(Rows of pointing data)
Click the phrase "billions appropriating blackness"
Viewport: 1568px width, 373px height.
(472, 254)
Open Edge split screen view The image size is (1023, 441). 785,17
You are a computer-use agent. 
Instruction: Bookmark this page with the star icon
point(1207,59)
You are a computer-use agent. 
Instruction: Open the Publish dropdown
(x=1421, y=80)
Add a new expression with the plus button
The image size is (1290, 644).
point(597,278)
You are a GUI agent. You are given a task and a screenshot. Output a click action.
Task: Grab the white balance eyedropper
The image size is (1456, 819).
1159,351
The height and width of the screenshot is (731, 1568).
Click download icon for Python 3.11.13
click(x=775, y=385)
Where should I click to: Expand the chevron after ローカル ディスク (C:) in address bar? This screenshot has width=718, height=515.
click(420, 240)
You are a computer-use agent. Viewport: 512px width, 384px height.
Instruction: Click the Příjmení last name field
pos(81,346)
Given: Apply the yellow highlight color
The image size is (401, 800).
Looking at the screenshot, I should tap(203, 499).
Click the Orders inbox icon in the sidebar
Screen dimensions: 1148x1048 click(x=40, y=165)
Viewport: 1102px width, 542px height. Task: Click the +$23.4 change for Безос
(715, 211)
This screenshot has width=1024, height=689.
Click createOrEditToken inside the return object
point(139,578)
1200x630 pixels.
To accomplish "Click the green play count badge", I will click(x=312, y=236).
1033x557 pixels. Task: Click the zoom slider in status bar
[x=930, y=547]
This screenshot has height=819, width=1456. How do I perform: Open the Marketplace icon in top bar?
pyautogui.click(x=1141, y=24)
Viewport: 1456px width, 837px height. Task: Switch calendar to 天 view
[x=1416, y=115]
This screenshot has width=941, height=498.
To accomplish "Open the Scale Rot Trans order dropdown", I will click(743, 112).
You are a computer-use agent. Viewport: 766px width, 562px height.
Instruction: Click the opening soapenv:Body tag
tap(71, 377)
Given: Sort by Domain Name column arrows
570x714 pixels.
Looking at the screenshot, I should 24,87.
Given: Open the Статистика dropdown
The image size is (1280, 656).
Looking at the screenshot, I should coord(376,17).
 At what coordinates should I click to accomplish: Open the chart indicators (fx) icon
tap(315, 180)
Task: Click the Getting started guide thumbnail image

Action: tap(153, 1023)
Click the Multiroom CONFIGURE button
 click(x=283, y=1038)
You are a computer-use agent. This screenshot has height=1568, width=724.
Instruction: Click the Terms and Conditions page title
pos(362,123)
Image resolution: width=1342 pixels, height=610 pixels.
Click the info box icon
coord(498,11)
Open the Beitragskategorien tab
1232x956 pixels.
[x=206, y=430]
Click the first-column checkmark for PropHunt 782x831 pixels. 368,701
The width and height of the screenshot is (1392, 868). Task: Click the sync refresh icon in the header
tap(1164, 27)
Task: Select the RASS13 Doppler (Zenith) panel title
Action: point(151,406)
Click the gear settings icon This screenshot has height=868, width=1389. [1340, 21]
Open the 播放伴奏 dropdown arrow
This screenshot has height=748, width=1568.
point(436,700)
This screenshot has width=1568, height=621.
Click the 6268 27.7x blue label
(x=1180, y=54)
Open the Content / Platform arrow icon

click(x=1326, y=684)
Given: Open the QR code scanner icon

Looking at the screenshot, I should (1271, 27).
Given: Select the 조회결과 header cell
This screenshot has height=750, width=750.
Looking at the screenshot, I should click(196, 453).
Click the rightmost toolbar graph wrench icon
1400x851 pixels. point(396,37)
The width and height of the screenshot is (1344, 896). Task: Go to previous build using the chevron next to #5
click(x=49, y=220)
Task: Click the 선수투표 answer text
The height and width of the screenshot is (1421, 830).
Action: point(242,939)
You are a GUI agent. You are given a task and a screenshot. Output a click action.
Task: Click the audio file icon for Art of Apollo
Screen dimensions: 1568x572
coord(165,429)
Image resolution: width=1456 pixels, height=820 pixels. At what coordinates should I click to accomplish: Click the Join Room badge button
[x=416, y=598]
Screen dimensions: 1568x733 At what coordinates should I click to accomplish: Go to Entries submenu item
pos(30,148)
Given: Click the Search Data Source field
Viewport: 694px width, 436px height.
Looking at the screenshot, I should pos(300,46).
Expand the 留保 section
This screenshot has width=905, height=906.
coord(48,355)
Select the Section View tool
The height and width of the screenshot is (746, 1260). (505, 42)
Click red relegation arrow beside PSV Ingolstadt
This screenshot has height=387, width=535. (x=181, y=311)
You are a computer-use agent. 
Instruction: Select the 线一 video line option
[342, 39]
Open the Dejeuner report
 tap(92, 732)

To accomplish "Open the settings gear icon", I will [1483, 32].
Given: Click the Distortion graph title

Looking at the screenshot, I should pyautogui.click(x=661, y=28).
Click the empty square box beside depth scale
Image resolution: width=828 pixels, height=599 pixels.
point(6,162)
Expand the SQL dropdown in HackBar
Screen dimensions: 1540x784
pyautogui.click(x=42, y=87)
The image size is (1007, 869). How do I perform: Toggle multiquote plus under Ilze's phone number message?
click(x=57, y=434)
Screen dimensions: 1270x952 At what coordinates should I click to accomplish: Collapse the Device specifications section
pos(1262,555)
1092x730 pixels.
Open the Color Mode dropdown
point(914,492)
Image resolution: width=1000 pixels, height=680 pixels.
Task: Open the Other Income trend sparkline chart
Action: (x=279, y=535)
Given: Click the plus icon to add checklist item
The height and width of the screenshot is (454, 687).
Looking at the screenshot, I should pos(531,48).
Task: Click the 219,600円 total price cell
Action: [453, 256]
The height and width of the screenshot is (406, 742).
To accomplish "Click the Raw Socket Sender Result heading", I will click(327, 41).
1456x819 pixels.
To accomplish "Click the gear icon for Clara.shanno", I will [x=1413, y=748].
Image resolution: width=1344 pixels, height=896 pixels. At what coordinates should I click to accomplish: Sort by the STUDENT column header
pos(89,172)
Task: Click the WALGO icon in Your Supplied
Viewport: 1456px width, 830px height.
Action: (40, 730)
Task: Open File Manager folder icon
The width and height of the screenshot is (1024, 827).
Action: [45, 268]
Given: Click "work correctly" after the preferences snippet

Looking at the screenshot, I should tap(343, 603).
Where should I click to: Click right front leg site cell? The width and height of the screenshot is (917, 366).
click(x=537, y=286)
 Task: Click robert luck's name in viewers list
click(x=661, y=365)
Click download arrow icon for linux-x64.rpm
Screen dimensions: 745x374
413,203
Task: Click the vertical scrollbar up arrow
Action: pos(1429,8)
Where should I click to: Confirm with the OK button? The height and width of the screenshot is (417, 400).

Short exercise >> Lay out every line of the data above as a Markdown table with two columns, Row and Data line, giving each line a running row number and omitting blank lines.

Written response >>
| Row | Data line |
|---|---|
| 1 | Click the phrase "billions appropriating blackness" |
| 2 | Viewport: 1568px width, 373px height. |
| 3 | (472, 254) |
| 4 | Open Edge split screen view The image size is (1023, 441). 785,17 |
| 5 | You are a computer-use agent.  |
| 6 | Instruction: Bookmark this page with the star icon |
| 7 | point(1207,59) |
| 8 | You are a computer-use agent.  |
| 9 | Instruction: Open the Publish dropdown |
| 10 | (x=1421, y=80) |
| 11 | Add a new expression with the plus button |
| 12 | The image size is (1290, 644). |
| 13 | point(597,278) |
| 14 | You are a GUI agent. You are given a task and a screenshot. Output a click action. |
| 15 | Task: Grab the white balance eyedropper |
| 16 | The image size is (1456, 819). |
| 17 | 1159,351 |
| 18 | The height and width of the screenshot is (731, 1568). |
| 19 | Click download icon for Python 3.11.13 |
| 20 | click(x=775, y=385) |
| 21 | Where should I click to: Expand the chevron after ローカル ディスク (C:) in address bar? This screenshot has width=718, height=515. |
| 22 | click(420, 240) |
| 23 | You are a computer-use agent. Viewport: 512px width, 384px height. |
| 24 | Instruction: Click the Příjmení last name field |
| 25 | pos(81,346) |
| 26 | Given: Apply the yellow highlight color |
| 27 | The image size is (401, 800). |
| 28 | Looking at the screenshot, I should tap(203, 499). |
| 29 | Click the Orders inbox icon in the sidebar |
| 30 | Screen dimensions: 1148x1048 click(x=40, y=165) |
| 31 | Viewport: 1102px width, 542px height. Task: Click the +$23.4 change for Безос |
| 32 | (715, 211) |
| 33 | This screenshot has width=1024, height=689. |
| 34 | Click createOrEditToken inside the return object |
| 35 | point(139,578) |
| 36 | 1200x630 pixels. |
| 37 | To accomplish "Click the green play count badge", I will click(x=312, y=236). |
| 38 | 1033x557 pixels. Task: Click the zoom slider in status bar |
| 39 | [x=930, y=547] |
| 40 | This screenshot has height=819, width=1456. How do I perform: Open the Marketplace icon in top bar? |
| 41 | pyautogui.click(x=1141, y=24) |
| 42 | Viewport: 1456px width, 837px height. Task: Switch calendar to 天 view |
| 43 | [x=1416, y=115] |
| 44 | This screenshot has width=941, height=498. |
| 45 | To accomplish "Open the Scale Rot Trans order dropdown", I will click(743, 112). |
| 46 | You are a computer-use agent. Viewport: 766px width, 562px height. |
| 47 | Instruction: Click the opening soapenv:Body tag |
| 48 | tap(71, 377) |
| 49 | Given: Sort by Domain Name column arrows |
| 50 | 570x714 pixels. |
| 51 | Looking at the screenshot, I should 24,87. |
| 52 | Given: Open the Статистика dropdown |
| 53 | The image size is (1280, 656). |
| 54 | Looking at the screenshot, I should coord(376,17). |
| 55 |  At what coordinates should I click to accomplish: Open the chart indicators (fx) icon |
| 56 | tap(315, 180) |
| 57 | Task: Click the Getting started guide thumbnail image |
| 58 | Action: tap(153, 1023) |
| 59 | Click the Multiroom CONFIGURE button |
| 60 |  click(x=283, y=1038) |
| 61 | You are a computer-use agent. This screenshot has height=1568, width=724. |
| 62 | Instruction: Click the Terms and Conditions page title |
| 63 | pos(362,123) |
| 64 | Image resolution: width=1342 pixels, height=610 pixels. |
| 65 | Click the info box icon |
| 66 | coord(498,11) |
| 67 | Open the Beitragskategorien tab |
| 68 | 1232x956 pixels. |
| 69 | [x=206, y=430] |
| 70 | Click the first-column checkmark for PropHunt 782x831 pixels. 368,701 |
| 71 | The width and height of the screenshot is (1392, 868). Task: Click the sync refresh icon in the header |
| 72 | tap(1164, 27) |
| 73 | Task: Select the RASS13 Doppler (Zenith) panel title |
| 74 | Action: point(151,406) |
| 75 | Click the gear settings icon This screenshot has height=868, width=1389. [1340, 21] |
| 76 | Open the 播放伴奏 dropdown arrow |
| 77 | This screenshot has height=748, width=1568. |
| 78 | point(436,700) |
| 79 | This screenshot has width=1568, height=621. |
| 80 | Click the 6268 27.7x blue label |
| 81 | (x=1180, y=54) |
| 82 | Open the Content / Platform arrow icon |
| 83 | click(x=1326, y=684) |
| 84 | Given: Open the QR code scanner icon |
| 85 | Looking at the screenshot, I should (1271, 27). |
| 86 | Given: Select the 조회결과 header cell |
| 87 | This screenshot has height=750, width=750. |
| 88 | Looking at the screenshot, I should click(196, 453). |
| 89 | Click the rightmost toolbar graph wrench icon |
| 90 | 1400x851 pixels. point(396,37) |
| 91 | The width and height of the screenshot is (1344, 896). Task: Go to previous build using the chevron next to #5 |
| 92 | click(x=49, y=220) |
| 93 | Task: Click the 선수투표 answer text |
| 94 | The height and width of the screenshot is (1421, 830). |
| 95 | Action: point(242,939) |
| 96 | You are a GUI agent. You are given a task and a screenshot. Output a click action. |
| 97 | Task: Click the audio file icon for Art of Apollo |
| 98 | Screen dimensions: 1568x572 |
| 99 | coord(165,429) |
| 100 | Image resolution: width=1456 pixels, height=820 pixels. At what coordinates should I click to accomplish: Click the Join Room badge button |
| 101 | [x=416, y=598] |
| 102 | Screen dimensions: 1568x733 At what coordinates should I click to accomplish: Go to Entries submenu item |
| 103 | pos(30,148) |
| 104 | Given: Click the Search Data Source field |
| 105 | Viewport: 694px width, 436px height. |
| 106 | Looking at the screenshot, I should pos(300,46). |
| 107 | Expand the 留保 section |
| 108 | This screenshot has width=905, height=906. |
| 109 | coord(48,355) |
| 110 | Select the Section View tool |
| 111 | The height and width of the screenshot is (746, 1260). (505, 42) |
| 112 | Click red relegation arrow beside PSV Ingolstadt |
| 113 | This screenshot has height=387, width=535. (x=181, y=311) |
| 114 | You are a computer-use agent.  |
| 115 | Instruction: Select the 线一 video line option |
| 116 | [342, 39] |
| 117 | Open the Dejeuner report |
| 118 |  tap(92, 732) |
| 119 | To accomplish "Open the settings gear icon", I will [1483, 32]. |
| 120 | Given: Click the Distortion graph title |
| 121 | Looking at the screenshot, I should pyautogui.click(x=661, y=28). |
| 122 | Click the empty square box beside depth scale |
| 123 | Image resolution: width=828 pixels, height=599 pixels. |
| 124 | point(6,162) |
| 125 | Expand the SQL dropdown in HackBar |
| 126 | Screen dimensions: 1540x784 |
| 127 | pyautogui.click(x=42, y=87) |
| 128 | The image size is (1007, 869). How do I perform: Toggle multiquote plus under Ilze's phone number message? |
| 129 | click(x=57, y=434) |
| 130 | Screen dimensions: 1270x952 At what coordinates should I click to accomplish: Collapse the Device specifications section |
| 131 | pos(1262,555) |
| 132 | 1092x730 pixels. |
| 133 | Open the Color Mode dropdown |
| 134 | point(914,492) |
| 135 | Image resolution: width=1000 pixels, height=680 pixels. |
| 136 | Task: Open the Other Income trend sparkline chart |
| 137 | Action: (x=279, y=535) |
| 138 | Given: Click the plus icon to add checklist item |
| 139 | The height and width of the screenshot is (454, 687). |
| 140 | Looking at the screenshot, I should pos(531,48). |
| 141 | Task: Click the 219,600円 total price cell |
| 142 | Action: [453, 256] |
| 143 | The height and width of the screenshot is (406, 742). |
| 144 | To accomplish "Click the Raw Socket Sender Result heading", I will click(327, 41). |
| 145 | 1456x819 pixels. |
| 146 | To accomplish "Click the gear icon for Clara.shanno", I will [x=1413, y=748]. |
| 147 | Image resolution: width=1344 pixels, height=896 pixels. At what coordinates should I click to accomplish: Sort by the STUDENT column header |
| 148 | pos(89,172) |
| 149 | Task: Click the WALGO icon in Your Supplied |
| 150 | Viewport: 1456px width, 830px height. |
| 151 | Action: (40, 730) |
| 152 | Task: Open File Manager folder icon |
| 153 | The width and height of the screenshot is (1024, 827). |
| 154 | Action: [45, 268] |
| 155 | Given: Click "work correctly" after the preferences snippet |
| 156 | Looking at the screenshot, I should tap(343, 603). |
| 157 | Where should I click to: Click right front leg site cell? The width and height of the screenshot is (917, 366). |
| 158 | click(x=537, y=286) |
| 159 |  Task: Click robert luck's name in viewers list |
| 160 | click(x=661, y=365) |
| 161 | Click download arrow icon for linux-x64.rpm |
| 162 | Screen dimensions: 745x374 |
| 163 | 413,203 |
| 164 | Task: Click the vertical scrollbar up arrow |
| 165 | Action: pos(1429,8) |
| 166 | Where should I click to: Confirm with the OK button? The height and width of the screenshot is (417, 400). |